EXTRACT TO READ:
## start

Climate Change - a quick guide

Main Climate Page

This page is a precis of the main climate page.

Greenhouse gases

  1. The sun heats the earth and the earth heats the atmosphere by conduction, convection and radiation.
  2. Of these, radiation is the greatest effect with the heat being absorbed by gases in the atmosphere – the so-called greenhouse gases..
  3. These gases are water vapour (H2 O), carbon dioxide (CO2), methane (CH4), and ozone (O3). Notable industrial gases are nitrous oxide (N2O) and haloccarbons (CFCs) . CO2 and CH4 occur naturally and are closely, causally related.
  4. Although there is far less CO2 than water in the atmosphere, it absorbs around 40% as much heat as H2 O.

Observed facts

  1. Since the late 19th century, instrumental records show that the warmest 10 years on record have all been since 2000, seven have been since 2010. The warming trend over the last 50 years is nearly twice that for the last 100 years. Every country has warmed significantly.
  2. In the CE, using proxy data such as tree rings and ocean sediments, statistical techniques show that, “The largest warming trends at timescales of 20 years and longer occur since the second half of the twentieth century.”
  3. Sea levels are rising at an accelerating rate. For example, “The sea level around Charleston, South Carolina, has risen by 10 inches since 1950. Its speed of rise has accelerated over the last ten years and it is now rising by about 1 inch every 2 years.”
  4. Yearly numbers of hurricanes show no discernible trend but they are becoming more powerful. There were 26 major (category 4 and 5) Atlantic hurricanes between 1900 and 1919 and 67 between 2000 and 2019. The US National Hurricane Center has been considering the need for a category 6.

## end

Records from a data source
## start

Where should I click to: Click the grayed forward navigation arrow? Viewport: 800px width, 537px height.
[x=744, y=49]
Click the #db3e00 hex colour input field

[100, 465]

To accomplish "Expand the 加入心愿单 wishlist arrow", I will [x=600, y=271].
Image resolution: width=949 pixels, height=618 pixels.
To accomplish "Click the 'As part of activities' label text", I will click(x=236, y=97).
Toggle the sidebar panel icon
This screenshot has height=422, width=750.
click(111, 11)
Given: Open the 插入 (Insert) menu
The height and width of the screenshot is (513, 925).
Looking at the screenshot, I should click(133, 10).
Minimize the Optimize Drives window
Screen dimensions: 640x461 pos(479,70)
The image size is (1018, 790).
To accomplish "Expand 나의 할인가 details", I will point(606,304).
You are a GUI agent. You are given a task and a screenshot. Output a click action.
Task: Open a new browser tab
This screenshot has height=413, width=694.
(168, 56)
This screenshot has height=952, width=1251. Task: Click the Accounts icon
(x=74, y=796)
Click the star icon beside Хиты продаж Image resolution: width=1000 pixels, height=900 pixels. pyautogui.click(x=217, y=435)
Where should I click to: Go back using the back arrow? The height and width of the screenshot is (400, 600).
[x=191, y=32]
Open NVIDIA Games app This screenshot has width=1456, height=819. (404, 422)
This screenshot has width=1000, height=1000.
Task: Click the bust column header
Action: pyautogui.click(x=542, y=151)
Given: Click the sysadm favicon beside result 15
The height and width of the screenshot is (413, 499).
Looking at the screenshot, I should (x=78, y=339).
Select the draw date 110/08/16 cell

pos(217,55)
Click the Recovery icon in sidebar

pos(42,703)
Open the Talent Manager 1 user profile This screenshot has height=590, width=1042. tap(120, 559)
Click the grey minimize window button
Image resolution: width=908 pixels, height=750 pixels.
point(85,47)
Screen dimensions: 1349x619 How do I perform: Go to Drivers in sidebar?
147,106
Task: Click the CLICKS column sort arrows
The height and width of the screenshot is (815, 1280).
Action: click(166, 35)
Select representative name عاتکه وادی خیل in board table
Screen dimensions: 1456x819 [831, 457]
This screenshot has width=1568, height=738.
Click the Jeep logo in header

## end

WHAT TO PRODUCE:
Translate into Spanish this sentence from the climate change guide: "Sea levels are rising at an accelerating rate."

RESPONSE TO THIS EXERCISE:
El nivel del mar está subiendo a un ritmo cada vez más acelerado.